I am very attached to Nepal as I did a great travel there back in the days. When I was there, hanging out in Kathmandu, I could see the damages of the 2015 earthquake and all the efforts put in to rebuild the city.

This dataset and classification problem come from DrivenData.org, a platform which hosts data science competition for the social good. Don't hesitate to check them out, they host great projects !

Link of the competition : https://www.drivendata.org/competitions/57/nepal-earthquake

# IMPORTING USEFUL LIBRARIES

In [None]:
import numpy as np
import pandas as pd

import pprint

import seaborn as sb
import matplotlib.pyplot as plt

from sklearn.model_selection import train_test_split
from sklearn.model_selection import GridSearchCV, RandomizedSearchCV
import xgboost as xgb

from sklearn.metrics import classification_report, f1_score, confusion_matrix

from sklearn import ensemble, tree, linear_model, svm, naive_bayes, neural_network, neighbors

import os
for dirname, _, filenames in os.walk('/kaggle/input'):
    for filename in filenames:
        print(os.path.join(dirname, filename))
        
from IPython.core.interactiveshell import InteractiveShell  
InteractiveShell.ast_node_interactivity = "all"
#allows to, among other functionnalities,print head and info of a df in the same cell 
from IPython.display import display_html 

# LOADING DATA

In [None]:
train = pd.read_csv('/kaggle/input/richters-predictor-modeling-earthquake-damage/train_values.csv')
target = pd.read_csv('/kaggle/input/richters-predictor-modeling-earthquake-damage/train_labels.csv')
test = pd.read_csv('/kaggle/input/richters-predictor-modeling-earthquake-damage/test_values.csv')
sub_format = pd.read_csv('/kaggle/input/richters-predictor-modeling-earthquake-damage/submission_format.csv')

In [None]:
train = pd.merge(train, target, on = 'building_id', how = 'left')
train.set_index('building_id', drop = True, inplace = True)
test.set_index('building_id', drop = True, inplace = True)

In [None]:
train.head()
train.info()

We have a total of 37 parameters, mostly numerical values, with a few of them being string values. We'll transform these strings to numerical / categorical values further.

# Problem description

We're trying to predict the ordinal variable damage_grade, which represents a level of damage to the building that was hit by the earthquake.

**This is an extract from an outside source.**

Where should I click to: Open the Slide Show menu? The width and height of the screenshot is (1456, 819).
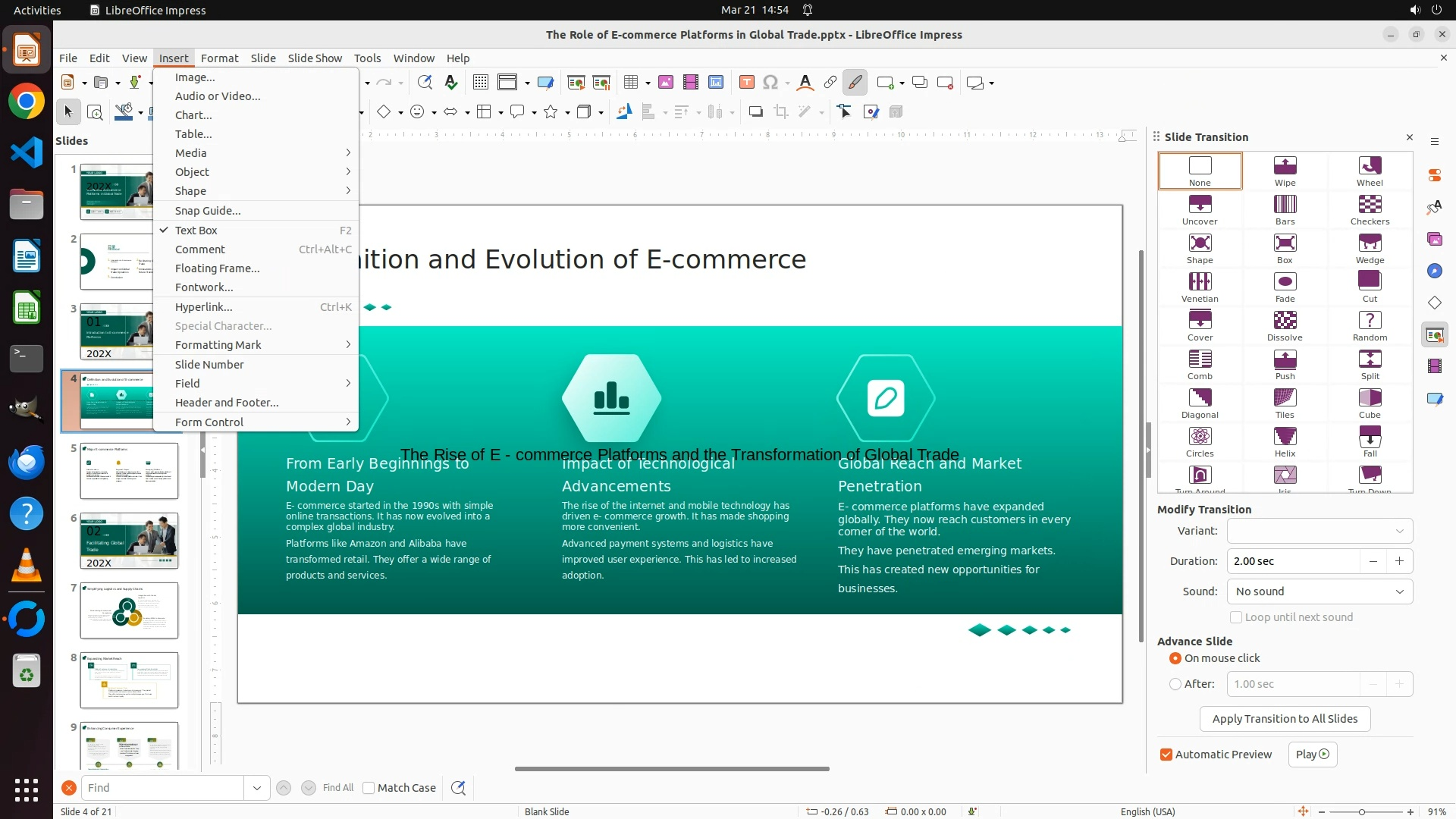click(x=315, y=58)
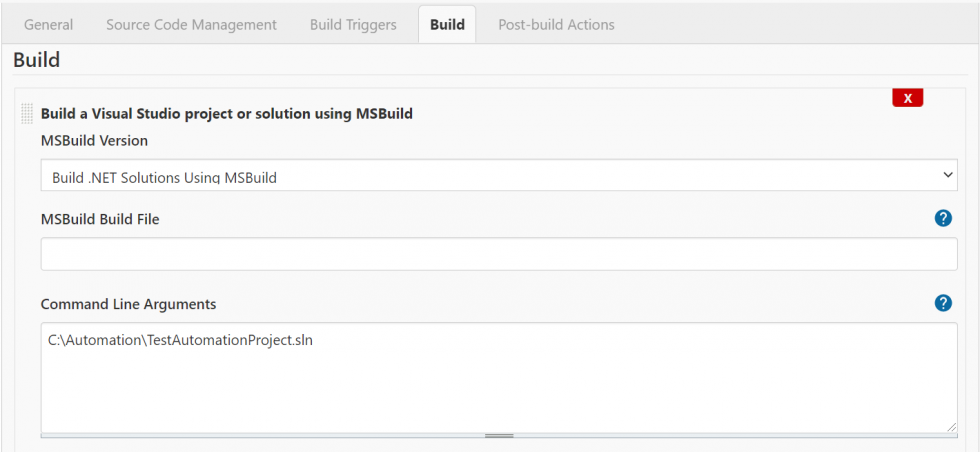Click the MSBuild Version label
Image resolution: width=980 pixels, height=452 pixels.
point(94,141)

**There are 3 grades of the damage:**
1. represents low damage
1. represents a medium amount of damage
1. represents almost complete destruction

# Performance metric

We are predicting the level of damage from 1 to 3. The level of damage is an ordinal variable meaning that ordering is important. This can be viewed as a classification or an ordinal regression problem. (Ordinal regression is sometimes described as an problem somewhere in between classification and regression.)

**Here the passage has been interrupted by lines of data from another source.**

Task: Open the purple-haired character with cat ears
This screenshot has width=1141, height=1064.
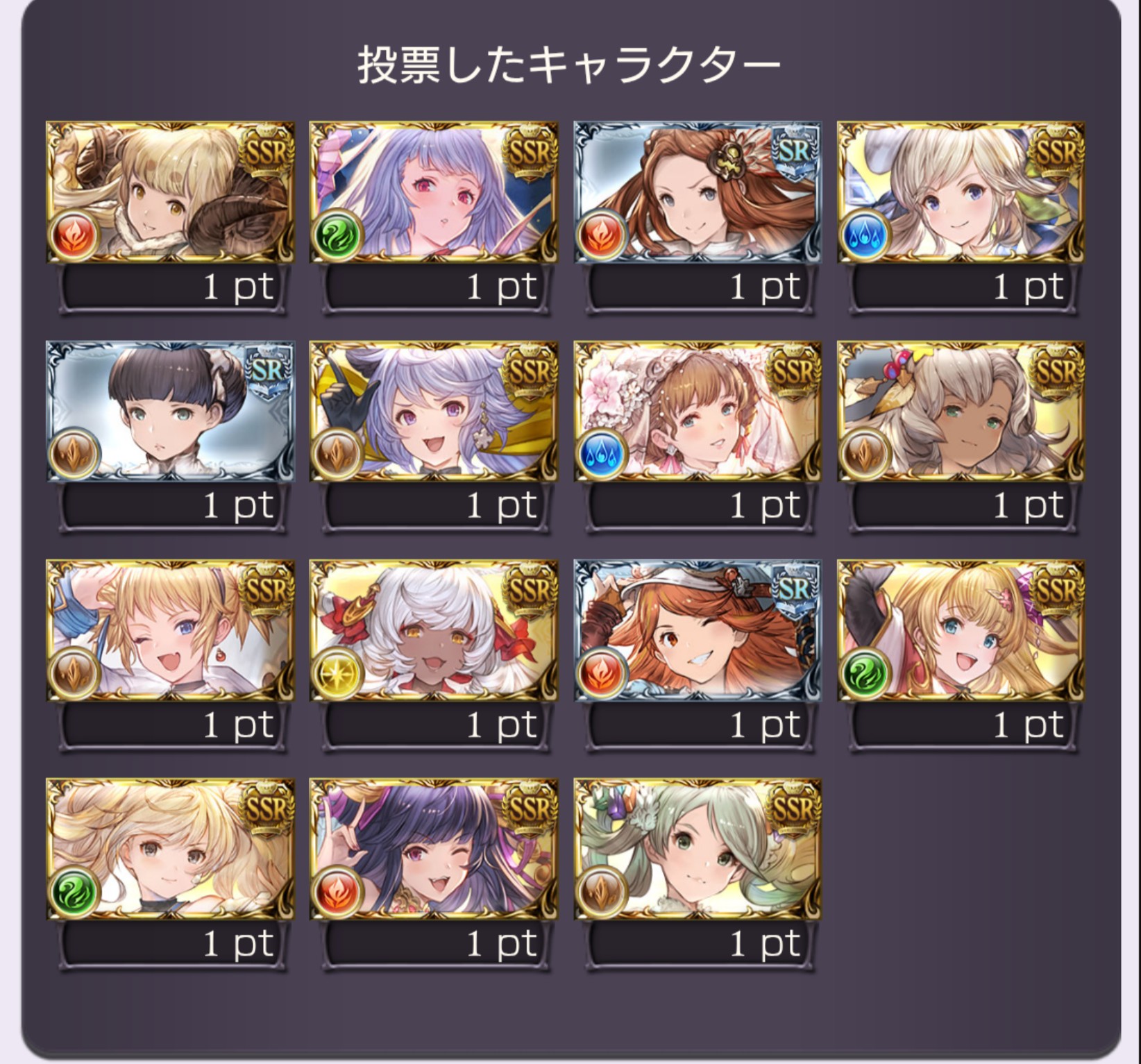Action: click(x=433, y=411)
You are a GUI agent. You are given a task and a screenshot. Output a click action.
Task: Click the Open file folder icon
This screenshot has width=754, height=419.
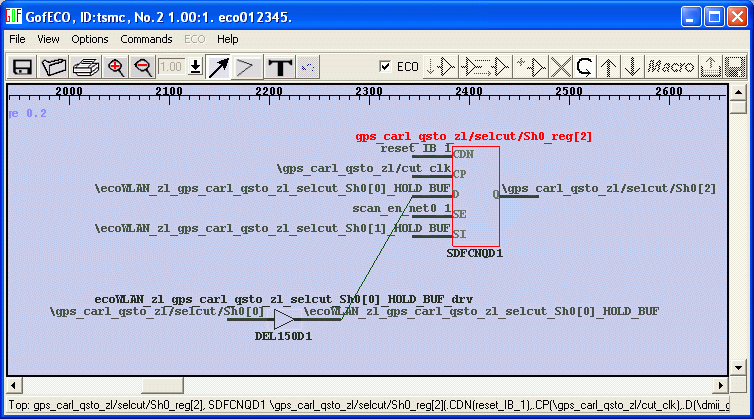[x=54, y=67]
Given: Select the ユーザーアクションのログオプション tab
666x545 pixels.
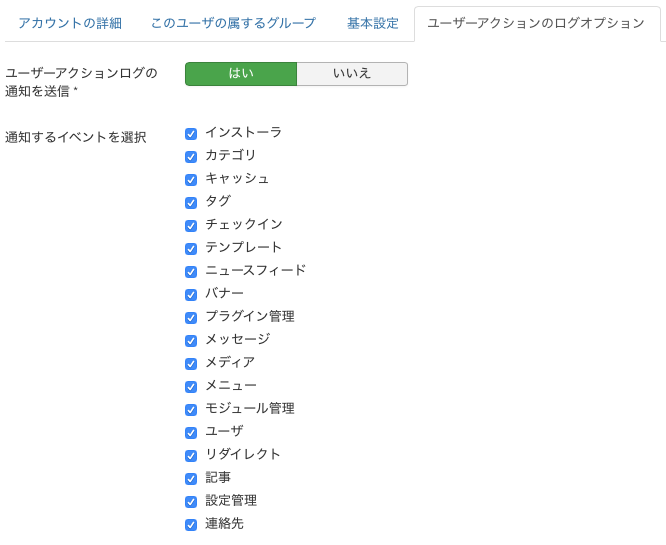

To measure the performance of our algorithms, we'll use the F1 score which balances the precision and recall of a classifier. Traditionally, the F1 score is used to evaluate performance on a binary classifier, but since we have three possible labels we will use a variant called the micro averaged F1 score.

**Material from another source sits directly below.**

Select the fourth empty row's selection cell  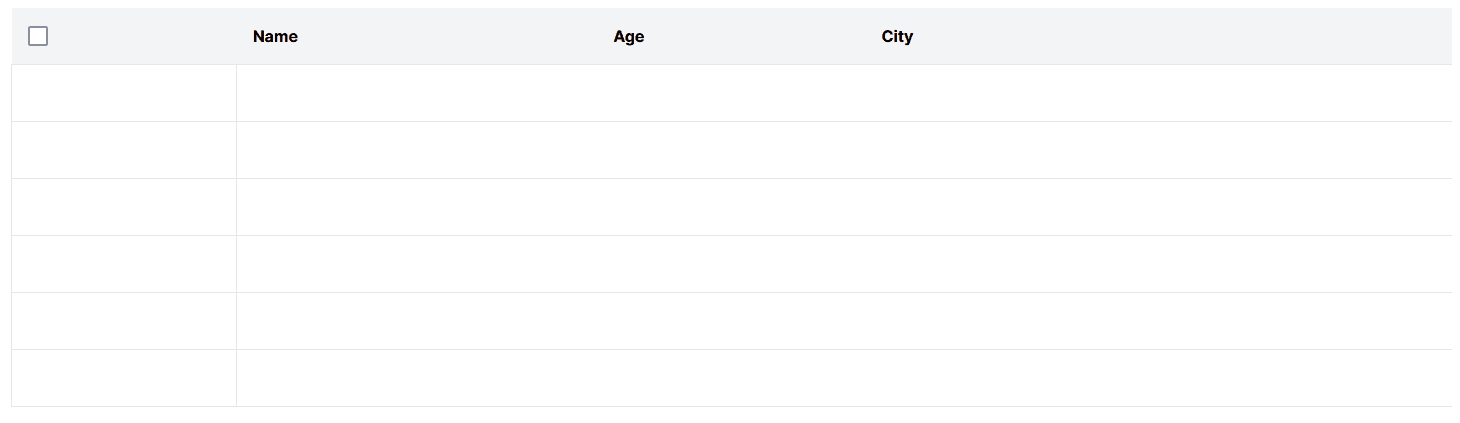point(124,264)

# Few vizualizations to discover the data we have to work with

In [None]:
sb.countplot(train['damage_grade'])
print(train['damage_grade'].value_counts())

We can note that damage_grade = 2 is much more representated than 1 and about twice more than 3. Let's investigate more, using the geo_level as another variable : according to the host of the competition, the 'geo level' data represents the geographic region in which building exists, from largest (level 1) to most specific sub-region (level 3). Let's see what does it mean on results :

In [None]:
plt.figure(figsize=(20,5))

plt.subplot(1,3,1)
sb.barplot(train['damage_grade'], train['geo_level_1_id'])

plt.subplot(1,3,2)
sb.barplot(train['damage_grade'], train['geo_level_2_id'])

plt.subplot(1,3,3)
sb.barplot(train['damage_grade'], train['geo_level_3_id'])

plt.show()

In [None]:
plt.figure(figsize=(20,5))

plt.subplot(1,3,1)
sb.distplot(train['age'], kde = False)

plt.subplot(1,3,2)
plt.hist(train['age'], range=(0,200))

plt.subplot(1,3,3)
sb.barplot(train['damage_grade'],train['age'])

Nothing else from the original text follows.